The Children and Family Relationships Act 2015 contains new provisions regarding the best interests of children in family law proceedings which have been in operation since 18 January 2016.

Section 3 of the Guardianship of Infants Act 1964, as amended by section 45 of the 2015 Act, provides that the best interests of the child shall be the paramount consideration for the court in proceedings where the guardianship, custody or upbringing of, or access to, a child is in question.

The best interests of a child are to be determined in accordance with the new Part V of the 1964 Act, inserted by section 63 of the 2015 Act. Part V, entitled “Best Interests of the Child”, contains two important sections.
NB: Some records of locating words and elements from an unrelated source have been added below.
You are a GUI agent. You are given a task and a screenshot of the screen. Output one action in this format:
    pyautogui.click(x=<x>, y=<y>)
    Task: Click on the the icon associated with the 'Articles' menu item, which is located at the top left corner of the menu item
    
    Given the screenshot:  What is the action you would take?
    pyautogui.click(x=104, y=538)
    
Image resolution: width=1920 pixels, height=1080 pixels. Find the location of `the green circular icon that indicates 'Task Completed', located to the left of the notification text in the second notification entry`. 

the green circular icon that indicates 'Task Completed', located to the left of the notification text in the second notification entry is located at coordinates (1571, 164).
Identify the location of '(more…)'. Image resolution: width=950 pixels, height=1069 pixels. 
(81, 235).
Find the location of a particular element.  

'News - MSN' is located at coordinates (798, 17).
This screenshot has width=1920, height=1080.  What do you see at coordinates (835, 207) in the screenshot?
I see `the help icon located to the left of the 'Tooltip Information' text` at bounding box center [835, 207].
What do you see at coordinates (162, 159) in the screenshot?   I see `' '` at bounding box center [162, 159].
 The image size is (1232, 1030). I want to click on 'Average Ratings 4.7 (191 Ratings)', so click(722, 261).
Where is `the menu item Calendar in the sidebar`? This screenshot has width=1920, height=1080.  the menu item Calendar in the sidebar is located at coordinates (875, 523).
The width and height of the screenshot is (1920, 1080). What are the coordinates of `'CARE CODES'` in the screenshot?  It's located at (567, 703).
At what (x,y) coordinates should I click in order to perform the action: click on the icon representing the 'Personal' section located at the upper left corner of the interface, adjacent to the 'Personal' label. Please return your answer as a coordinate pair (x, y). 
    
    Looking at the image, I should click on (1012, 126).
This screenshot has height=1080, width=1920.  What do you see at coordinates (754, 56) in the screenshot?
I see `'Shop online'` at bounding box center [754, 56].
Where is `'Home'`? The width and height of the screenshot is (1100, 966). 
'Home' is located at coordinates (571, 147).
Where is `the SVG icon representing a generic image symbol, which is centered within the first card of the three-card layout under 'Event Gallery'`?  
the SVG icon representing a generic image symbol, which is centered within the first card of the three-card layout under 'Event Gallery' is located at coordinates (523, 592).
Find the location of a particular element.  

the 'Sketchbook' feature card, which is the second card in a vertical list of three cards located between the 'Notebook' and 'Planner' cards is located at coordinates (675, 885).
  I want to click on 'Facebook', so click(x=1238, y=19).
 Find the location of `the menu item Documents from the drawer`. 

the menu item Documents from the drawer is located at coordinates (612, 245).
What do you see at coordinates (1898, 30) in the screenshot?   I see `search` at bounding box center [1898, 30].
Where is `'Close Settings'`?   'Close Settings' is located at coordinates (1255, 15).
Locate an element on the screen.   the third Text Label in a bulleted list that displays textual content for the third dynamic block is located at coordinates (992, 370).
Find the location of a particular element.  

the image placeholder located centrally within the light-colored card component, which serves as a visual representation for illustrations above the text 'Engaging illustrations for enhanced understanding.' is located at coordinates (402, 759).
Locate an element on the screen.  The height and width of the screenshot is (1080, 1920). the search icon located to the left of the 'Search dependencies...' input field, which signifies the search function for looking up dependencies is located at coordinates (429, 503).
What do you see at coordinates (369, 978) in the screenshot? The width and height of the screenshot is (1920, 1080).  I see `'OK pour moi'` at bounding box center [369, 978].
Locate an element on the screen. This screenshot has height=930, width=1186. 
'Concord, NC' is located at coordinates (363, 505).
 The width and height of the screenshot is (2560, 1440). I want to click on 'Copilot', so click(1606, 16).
Section 31 sets out an extensive list of factors and circumstances to be taken into account by a court when determining the best interests of a child. These include the views of the child that are ascertainable (whether in accordance with section 32 or otherwise). The court can ascertain the views of the child in person or through an expert. Section 31(6) provides that in obtaining the ascertainable views of a child, the court shall facilitate the free expression by the child of those views and endeavour to ensure that any views expressed by the child are not expressed as a result of undue influence, and may make an order under section 32.

Section 32 facilitates the hearing of the voice of the child by enabling the court to appoint an expert to determine and convey the child’s views to the court, so that the child’s voice can be heard in the proceedings.

These provisions allow the courts to take account of the evolving capacity of children and also give the courts the flexibility to ensure that all children’s views can be heard.

My Department, in consultation with the Office of the Parliamentary Counsel and the Department of Children and Youth Affairs, is currently finalising the drafting of regulations under section 32(10) of the 1964 Act. These regulations will specify the necessary qualifications and experience of child views experts appointed in private family law proceedings and the fees and expenses that may be charged by such experts. The fact that regulations have not yet been made under section 32(10) does not restrict a court's power to appoint a child views expert under section 32 or otherwise to hear the voice of the child in family law proceedings.